Selected text:
Taxpayer Found to Have Embezzlement Income from Transactions with Retirement Plans for Which He Was a Fiduciary

Matthew Hutcheson at the very end of 2024 and very beginning of 2025 received both good news and bad news. Mr. Hutcheson, who had been convicted of wire fraud in 2013 and sentenced to 17 years in prison had his remaining sentence commuted by President Biden as part of his end of term pardons and sentence commutations on December 12, 2024.[^1] But three days into 2025, Mr. Hutcheson received less upbeat news, as the Tax Court found he owed taxes on the amounts he embezzled that led to those 2013 convictions in the case of Hutcheson v. Commissioner.[^2]

Facts of the Case

The Tax Court case of Hutcheson v. Commissioner involved Matthew D. Hutcheson, a professional independent fiduciary, and his wife, Annette Hutcheson, who were found to have underpaid their taxes. The case centered around Mr. Hutcheson’s diversion of over $5.3 million from two retirement plans, G Fiduciary Retirement Income Security Plan (G Fid) and the Retirement Security Plan and Trust (RSPT), for his personal benefit. The Court’s decision addressed several key issues, including whether the diverted funds constituted unreported income, whether the petitioners were liable for an early distribution tax, whether they were liable for failure to file a timely tax return, and whether Mr. Hutcheson was liable for a fraud penalty.

Given request A:
For each statement below, say whether it agrees with the article on the Hutcheson tax case. Answer yes or no, and quote the words of the article that decide it.
(i) Mr. Hutcheson's remaining sentence was commuted on December 12, 2024.
(ii) Mr. Hutcheson was sentenced to 20 years in prison.
(iii) The diverted funds came from three retirement plans.
Given request B: Rescale the entries starting at the line that contains "You are a GUI" and ending at the line that contains "pyautogui.click(x=508, y=150)". Include both of those lines and the requests, multiply every coordinate in the answers by 1.6, round to whole numbers with halves going up, and return only those lines.

Material:
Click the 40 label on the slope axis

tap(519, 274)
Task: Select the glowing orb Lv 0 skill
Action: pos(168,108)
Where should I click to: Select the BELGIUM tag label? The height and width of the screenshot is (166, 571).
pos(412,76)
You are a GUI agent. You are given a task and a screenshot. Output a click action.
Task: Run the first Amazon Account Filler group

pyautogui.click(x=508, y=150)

...

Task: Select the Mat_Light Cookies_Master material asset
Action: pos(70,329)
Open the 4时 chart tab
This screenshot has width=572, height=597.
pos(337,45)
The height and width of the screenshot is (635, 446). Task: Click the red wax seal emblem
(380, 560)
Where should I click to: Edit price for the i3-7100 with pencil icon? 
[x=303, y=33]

* * *

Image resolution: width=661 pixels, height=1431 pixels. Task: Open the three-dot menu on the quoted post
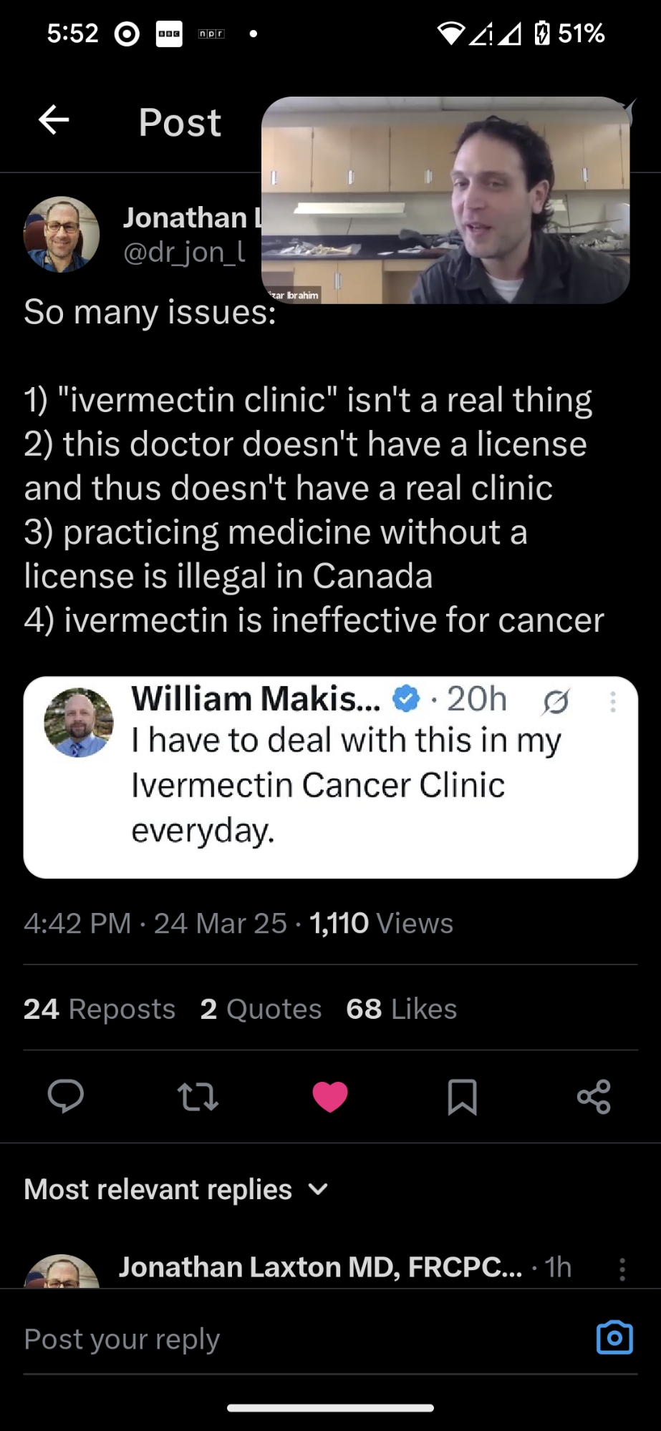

Exercise result A:
(i) Yes: "had his remaining sentence commuted by President Biden as part of his end of term pardons and sentence commutations on December 12, 2024"
(ii) No: "sentenced to 17 years in prison"
(iii) No: "diversion of over $5.3 million from two retirement plans"

Exercise result B:
You are a GUI agent. You are given a task and a screenshot. Output a click action.
Task: Run the first Amazon Account Filler group

pyautogui.click(x=813, y=240)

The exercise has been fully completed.